A business information, business intelligence, and/or enterprise system can improve an organization's ability to monitor and manage data in a complex business environment. For example, the systems offered by SAP AG of Walldorf, Germany, provide components and tools that allow users to monitor, retrieve, view and manipulate business information, including business warehouse data stored and maintained as part of a company's overall business intelligence tools. By way of examples only, business information might be associated with a number of different product lines, profit values, customer groups, fiscal years, distribution regions, product costs, product quantities, revenues, and/or dates. Moreover, the business information may be stored and retrieved in a variety of ways. Examples of data sources include databases, such as, relational, transactional, hierarchical, multidimensional (e.g., OLAP), object oriented databases, and the like. Further data sources may include tabular data (e.g., spreadsheets, delimited text files), data tagged with a markup language (e.g., XML data), transactional data, unstructured data (e.g., text files, screen scrapings), hierarchical data (e.g., data in a file system, XML data), files, a plurality of reports, and any other data source accessible through an established protocol, such as, Open DataBase Connectivity (“ODBC”) and the like.

[Stored data]

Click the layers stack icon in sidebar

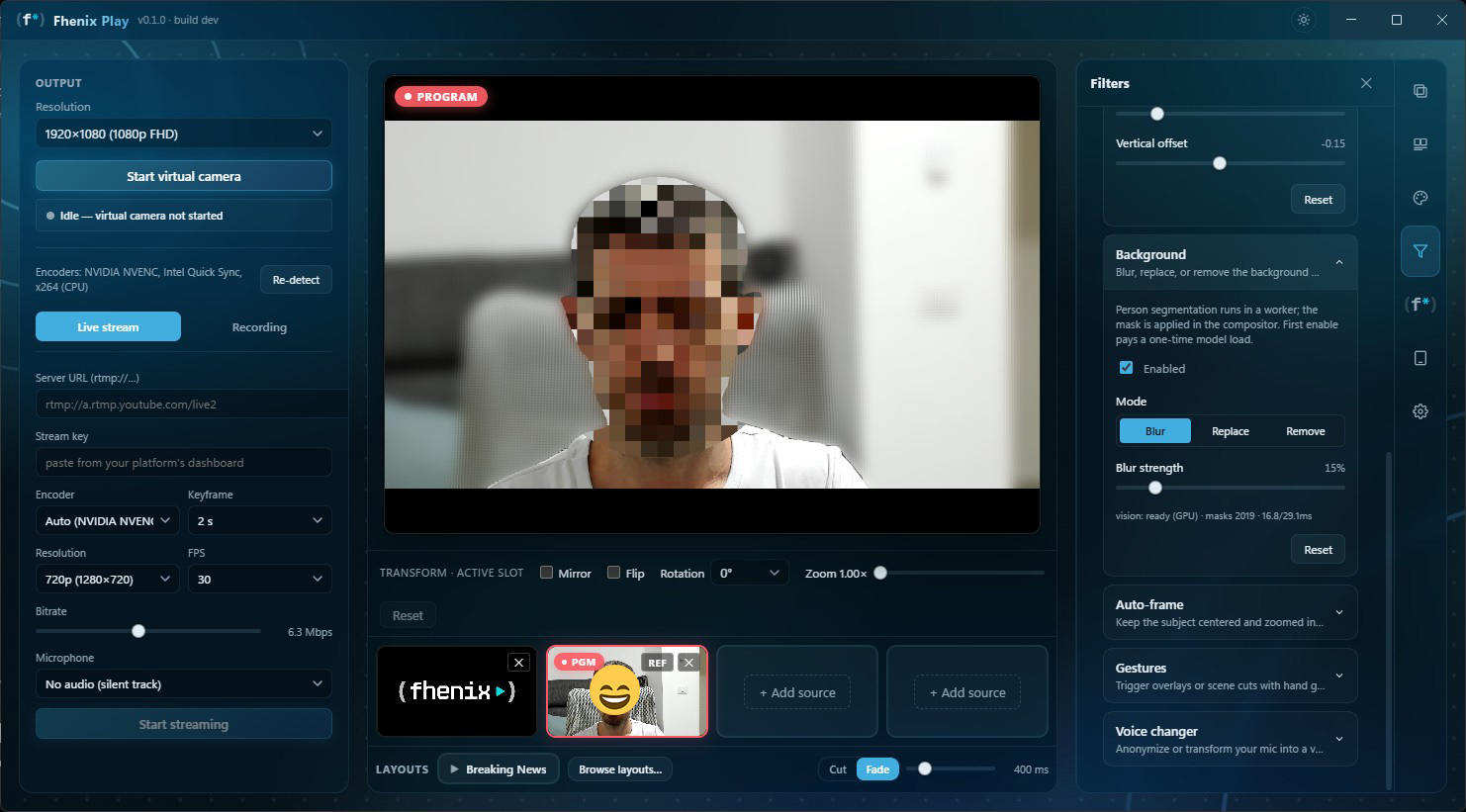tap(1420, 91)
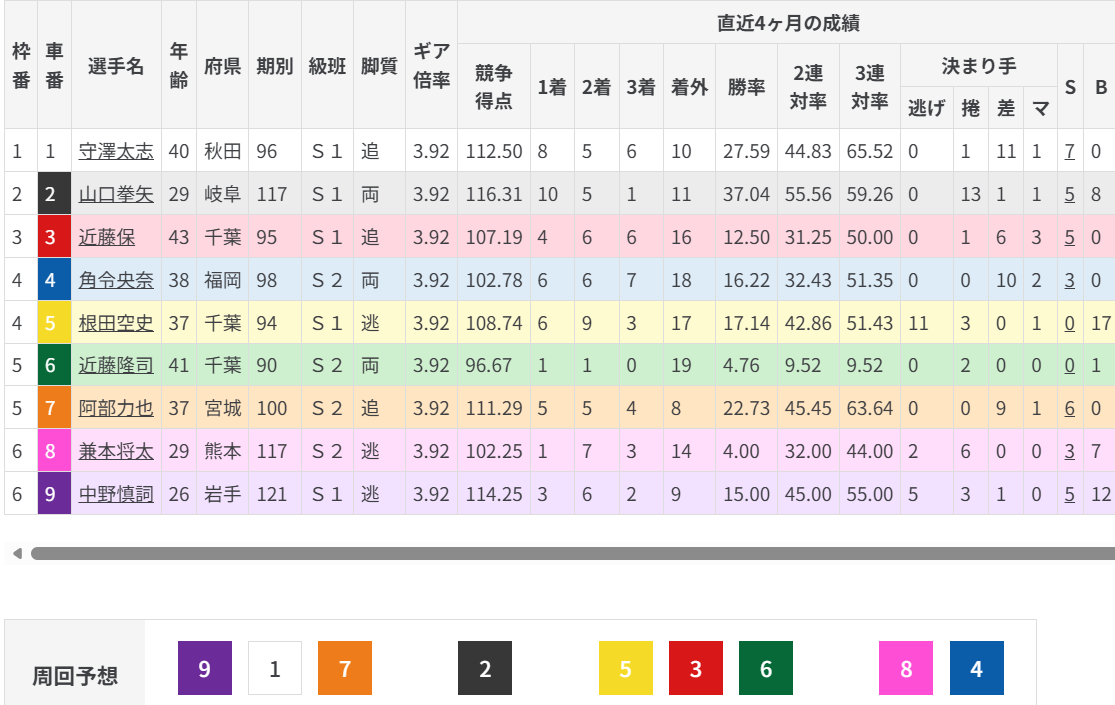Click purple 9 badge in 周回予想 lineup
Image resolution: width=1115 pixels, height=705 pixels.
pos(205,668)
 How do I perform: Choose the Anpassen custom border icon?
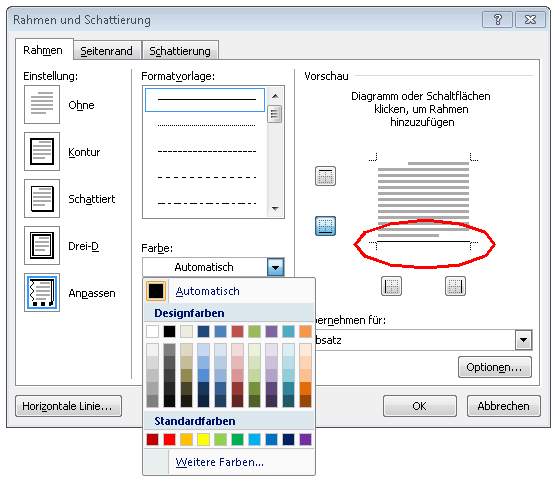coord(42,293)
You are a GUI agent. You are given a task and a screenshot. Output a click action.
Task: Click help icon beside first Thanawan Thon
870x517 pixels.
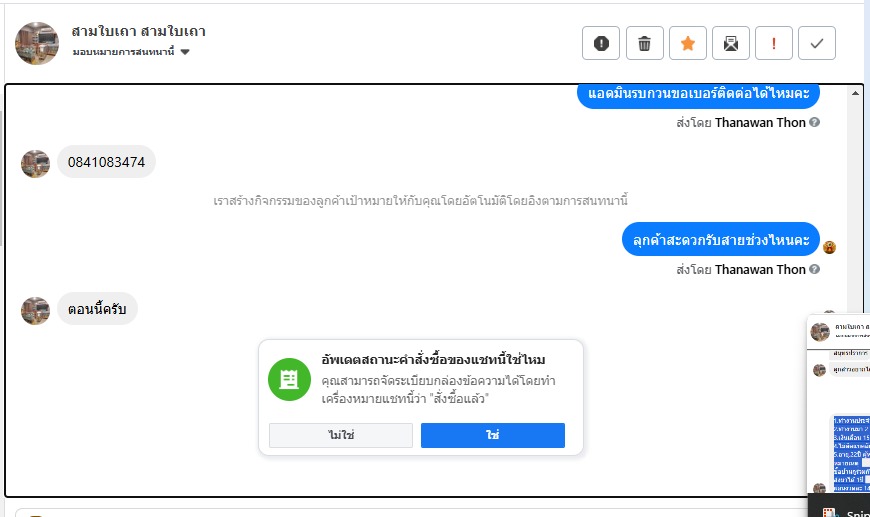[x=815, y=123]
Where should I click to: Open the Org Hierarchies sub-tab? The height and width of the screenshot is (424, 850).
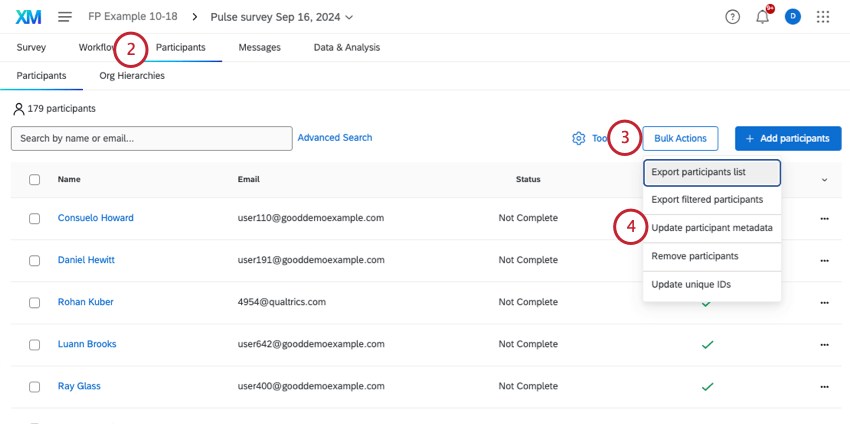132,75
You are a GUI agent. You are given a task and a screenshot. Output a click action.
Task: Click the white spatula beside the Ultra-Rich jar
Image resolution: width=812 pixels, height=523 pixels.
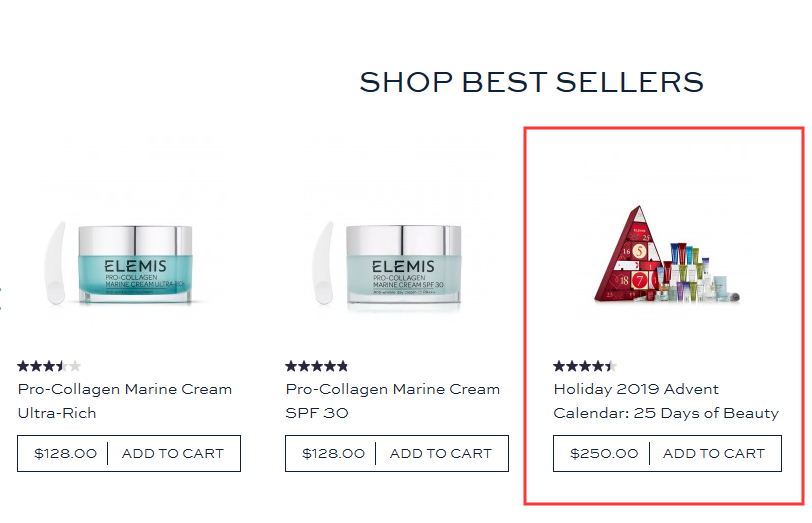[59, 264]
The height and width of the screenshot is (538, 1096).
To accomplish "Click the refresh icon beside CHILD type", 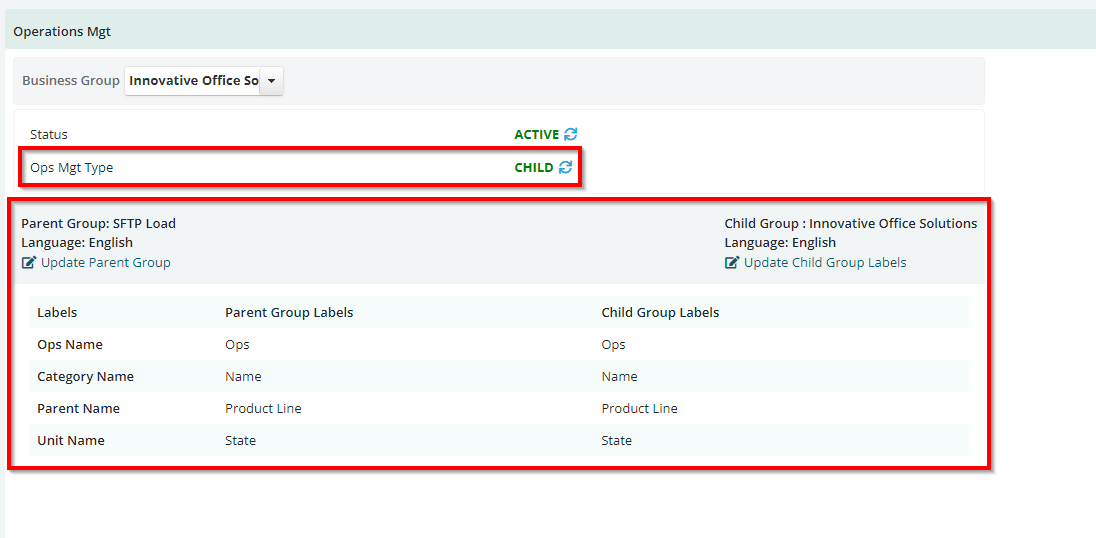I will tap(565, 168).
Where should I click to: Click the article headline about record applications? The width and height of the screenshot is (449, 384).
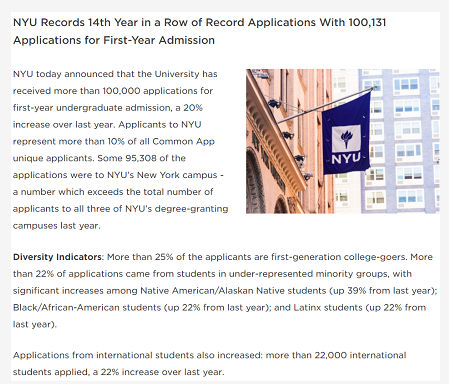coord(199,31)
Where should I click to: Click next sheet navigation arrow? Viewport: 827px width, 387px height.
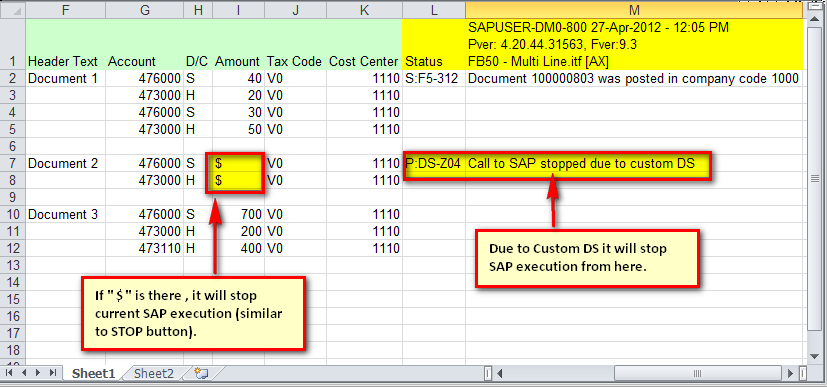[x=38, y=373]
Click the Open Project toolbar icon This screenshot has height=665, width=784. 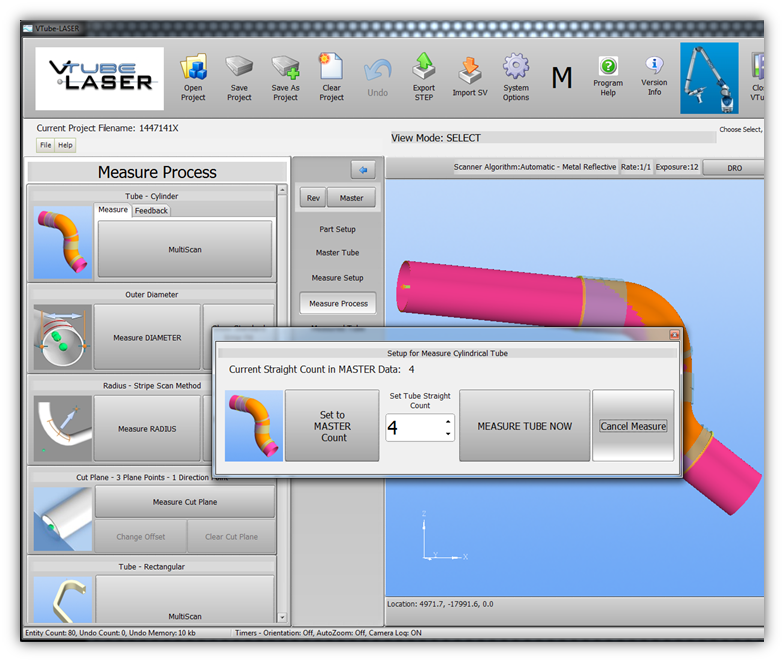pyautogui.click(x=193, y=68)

• [Problems to solve]:
1: Answer these questions about the passage on business information systems:
(a) Where is SAP AG based?
(b) What is given as an example of a multidimensional database?
(c) Which protocol is named as a way to access data sources?
2: Give a continuation of the passage on business information systems, beginning right after its final sentence.
Nothing in the records is needed here.

• [Answers to each task]:
1:
(a) Walldorf, Germany
(b) OLAP
(c) Open DataBase Connectivity ("ODBC")

2:
A user may be interested in retrieving some of the stored business information for a variety of reasons, such as to explore the information or to create a display or report that shows the information. The user may, for example, import a particular set of information into a spreadsheet application by entering names or identifiers into various cells in a spreadsheet to define what information should be associated with those cells, rows, and/or columns. For example, the user may associate a particular row with a measure such as profit and a number of columns with different fiscal years, where the years are associated with a dimension. Measures and dimensions may be defined, for example, in a metadata model associated with the stored business information. To associate a particular cell, row, and/or column with particular types of business information, a user may enter an identifier into a spreadsheet cell. For example, a user might type product names into a number of different cells in order to create a report showing how profitable each product was in a given year.
A user might also arrange for some spreadsheet cells to display information based on other cells in the spreadsheet. For example, a user might indicate that one particular cell should display a value representing the addition of values from two other particular cells (e.g., a cell representing “global sales” might display the result of adding the value of a cell representing “northern hemisphere sales” to the value of a cell representing “southern hemisphere sales”). In some cases, however, it can be difficult to enter and maintain appropriate formulas and results in the spreadsheet. For example, if a formula is defined using a spreadsheet application it may be difficult to update the results of the formula as appropriate when columns and/or rows in a spreadsheet are changed.
It may therefore be desirable to provide improved methods and systems that facilitate an efficient access and display of business information for a user, including situations where a spreadsheet application displays information associated with formulas.